Lastly, as a handful of analysts note, if a number of companies passed off higher cash-in-hand components (as a method of getting around the aims of demonetisation) as ‘increased sales’ this could have been captured both as higher-value addition in a number of sectors as well as increased private consumption.

The bad

While many sectors may have taken a beating from demonetisation, the government may be a little too hopeful in believing some of  them will pick up.
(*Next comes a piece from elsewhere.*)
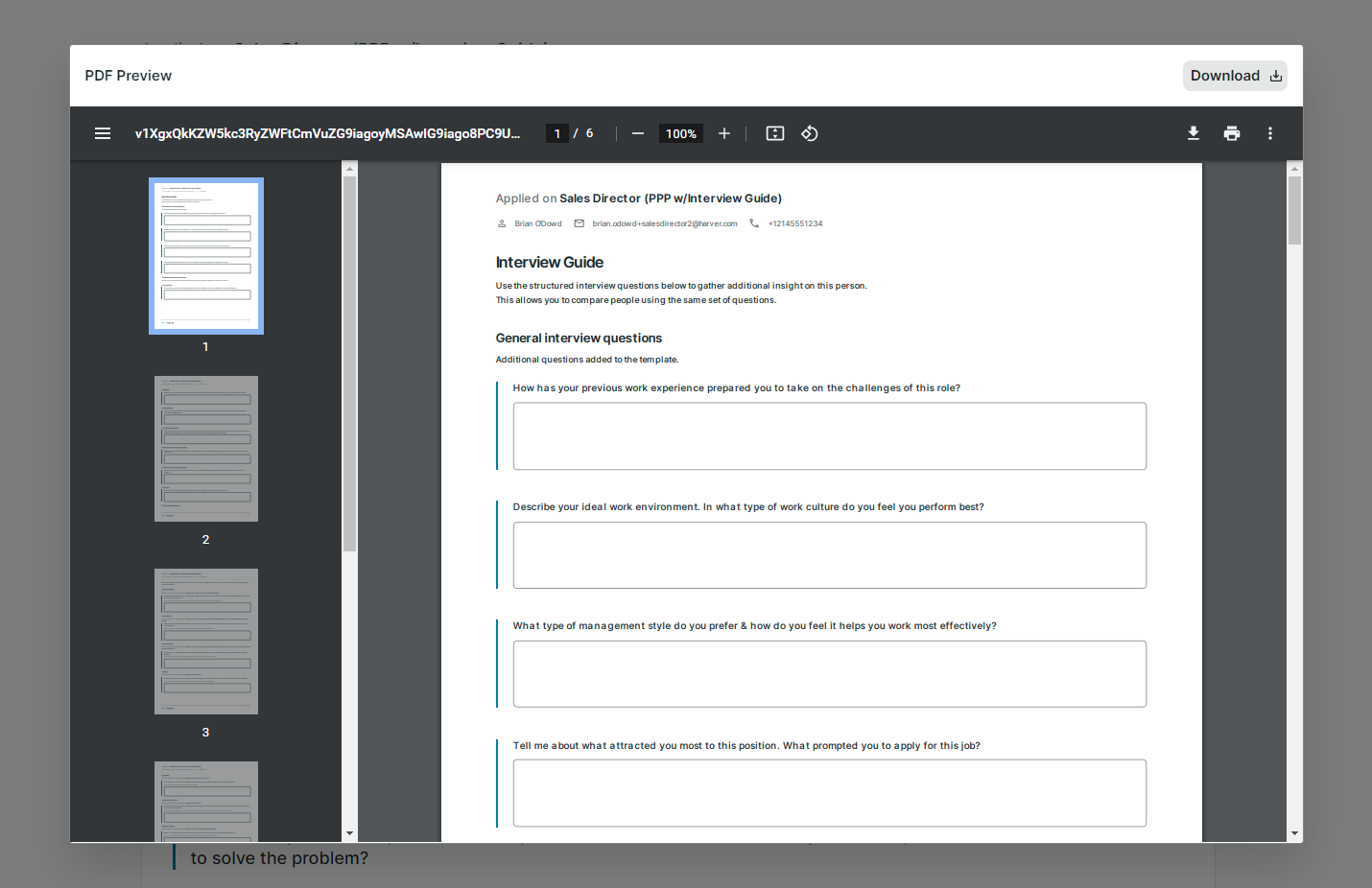The image size is (1372, 888).
Task: Open page 2 thumbnail in sidebar
Action: coord(206,449)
More importantly, future quarters will also tell us whether there is now a fundamental disconnect between the growth of India’s formal and informal economies and how it will play out.
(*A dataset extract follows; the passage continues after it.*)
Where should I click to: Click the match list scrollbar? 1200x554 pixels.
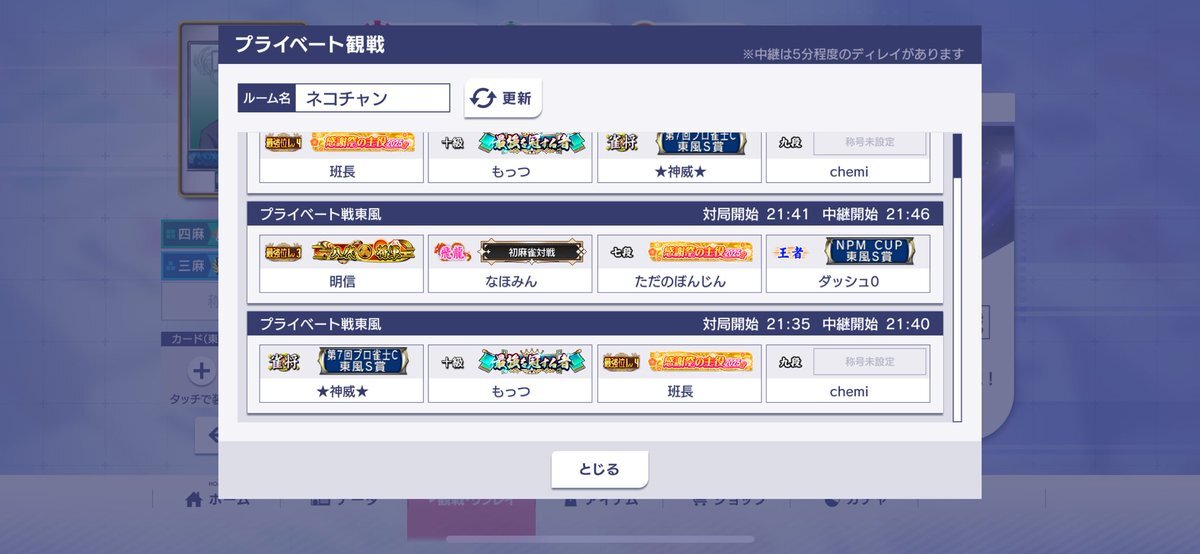pos(957,277)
Construction and Finance Slump: The government believes that the growth rates of construction and finance-sub segments are expected to show significant recovery in the next financial quarter However, currently, growth rates for both sectors are at a 7-quarter low, according to SBI’s Ghosh.

“With, cement dispatches for January 2017 declining by a whopping 13%, it is not clear how construction activity is reviving in Q4FY17. Similarly bank credit growth is still at Dec 2016 levels,” the SBI report said.

GVA and GDP: The difference between GVA (gross value added) and GDP is constantly expanding. In the third quarter of FY 17, the “gap between GDP and GVA was 35 bps compared to the gap of merely (-2) bps during Q3 FY 16” according to SBI. This of course is due to the huge increase in indirect tax collections in 2016-17.

Over the last two days, in the context of demonetisation and the confusion over third-quarter growth, several economists have pointed out the need to look at GVA over GDP. For Q3, the GVA hasn’t growth too much, around 6.6%.

Disconnect Between Formal and Informal: Multiple estimates say anywhere between 35% to 55% of India’s output may come from the informal sector. The informal sector, going by initial studies and many anecdotal reports was hurt worst by demonetisation.

Former chief statistician Pronab Sen has reiterated how the Indian government and many economists use “formal sector data as a proxy” for the growth of India’s informal economy. Our GDP methodology simply doesn’t capture the informal sector.

“… The assumption is that the two will move together. I think now with demonetisation the two have actually not moved together. The informal sector has been hit much harder [by demonetisation]. So we are overstating it, but we won’t know until next year,” Sen said.